In mare deportatus. On noyait les androgynes, soit parce que l’eau, principalement celle de la mer, était regardée comme la source de toute purification, soit parce que les poètes avaient fait de l’océan le séjour des monstres, soit enfin pour qu’il ne restât rien sur la terre habitée de ces êtres dont la naissance passait pour une calamité publique.

LXXXII. Signa. Des commentateurs entendent par ce mot des statues; d’autres, des trompettes; et ils changent cecidisse en cecinisse.

LXXXIII. Pulli... evolarunt. Val. Maxim. i, 6, 7.

LXXXW. Puer... quatuor pedibus. Oros. v, 6.

LXXXV. Bubonis vox. Plin. x, 12.

LXXXVI. Virgines ter novenae canentes. Voy. sur l’institution de cet usage, Tite-Live, xxvii, 37.

Apollinis simulacrum. Il s’agit de l’Apollon de Cumes. Voy. S. August., de C. D. iii, 11.

XC. Locustarum Ingentia agmina. Voy. sur ces nuées de sauterelles, Plin. viii, 29; Oros. v, 11. August. de C. D. iii, 31; T.-Liv. lx.

XCII. Tres lunae. Pline, ii, 32.

Catena. On ne sait, d’après ce texte, de quelle chaîne il est question. Aussi a-t-on proposé de lire ici Catina, ville de Sicile, qui fut, en effet, consumée, cette année par les feux de l’Etna, comme on le voit dans saint Augustin, de C. D. iii, 31.

XCIII. Grex luporum. Voy. aussi Plutarque (Vie des Gracques).

XCV. Examen apum. La présence des abeilles était toujours regardée comme un mauvais présage. I xxiv, 10; xxvii, 23.

XCVI. Terra.... in caverna desedit. Cic. De Divi., I, 35 , 43; T.-Liv. xxx, 38.

XCVII. Pompeius Elvius. Oros., v, 15.

Ut ignis ad os emicuerit. Bien que nous ayons religieusement conservé dans le texte la leçon ad os, de l’édition princeps, nous avons traduit d’après la correction ab ore, proposée par Scheffer, et qui donne, au mot un sens à la phrase.

C. Avis incendiaria. Pline, qui parle aussi de cet oiseau, avoue qu’on ne sait pas précisément ce que c’est.

In Laotomis. Les commentateurs s’accordent pour proposer ici Lautumiis. Voyez sur ces carrières ou ces prisons de Rome, Tit.-Liv. xxvi, 27; xxxii, 26; xxxviii, xxxix, 44; Cicer. Verr. i, v, 27; Plaut. Capt. iii 85; Poen. iv, 2, 5. Paul Diac. au mot latumia.

CL Argentum signatum... diffluxit. Plin. ii, Senec. Quaest. nat. ii, 31.

Nec exanimata. Plin. ii, 54.

CIII. Arma caelestia. Plin. ii, 57.

CXIV. Aenariœ terra. Oros. v, 18.

CXV. Metellia Caecilia. Cicer. de Divin. i, 44.
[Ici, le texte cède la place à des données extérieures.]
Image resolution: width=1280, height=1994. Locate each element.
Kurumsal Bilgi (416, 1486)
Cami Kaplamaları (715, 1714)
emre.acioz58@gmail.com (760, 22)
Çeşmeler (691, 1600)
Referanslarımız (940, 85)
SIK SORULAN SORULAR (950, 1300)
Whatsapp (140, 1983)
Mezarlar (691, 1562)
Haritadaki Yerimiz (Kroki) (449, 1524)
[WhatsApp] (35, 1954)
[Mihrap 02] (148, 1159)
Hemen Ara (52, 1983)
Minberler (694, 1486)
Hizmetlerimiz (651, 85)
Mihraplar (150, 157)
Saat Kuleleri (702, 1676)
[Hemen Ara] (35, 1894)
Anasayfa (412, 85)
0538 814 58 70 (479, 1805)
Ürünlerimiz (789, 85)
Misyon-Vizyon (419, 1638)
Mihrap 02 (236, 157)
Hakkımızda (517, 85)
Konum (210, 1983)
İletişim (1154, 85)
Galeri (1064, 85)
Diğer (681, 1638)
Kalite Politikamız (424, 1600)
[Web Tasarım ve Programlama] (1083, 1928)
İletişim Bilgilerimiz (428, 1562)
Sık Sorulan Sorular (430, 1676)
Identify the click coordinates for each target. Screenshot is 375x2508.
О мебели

CXVI. Lectum ejus. Vell. Paterc. xi, 21.

CXVIII. Aeditui Capitolium. Nous avons adopté, pour la traduction de cette phrase inintelligible, la leçon Aeditui culpa Capitolium, proposée par Scheffer.

CXXVIII. Sol puri ac sereni coeli. Suet. August.

Ludis Veneris Genetricis. Plin. xi, 25.

Soles tres fulserunt. Plin. xi, 31.

CXXIX. Sex vultures. Suet. Aug. xcv.

 

 


 

[1] Sacrifice expiatoire après neuf jours de prières.

[2] C’est là que les consuls faisaient les sacrifices.

[3] Il faut se rappeler que les Romains comptaient les heures du jour à partir de six heures du matin.

[4] Quartier de Rome où logeaient les ambassadeurs grecs.

[5] Les lois agraires présentées par ce Flaccus, C. Gracchus et C. Carbon, contre l’avis des consuls et du sénat.

[6] Voy. Val. Maxime, viii, 13. 19.

[7] Prisons construites dans les carrières.

[8] Petite monnaie consacrée en partie à l’usage dont il est question ici.

[9] C’était un usage pratiqué dans ces cérémonies: on attachait au cornes de l’animal des sarments de vigne, et on y mettait le feu.

[10] Statuaire célèbre.

[11] Plusieurs des aigles romaines tenaient des foudres dans leurs serres, comme l’attestent d’anciennes médailles.

[12] Dion ajoute que ce chien alla ensevelir la chienne morte.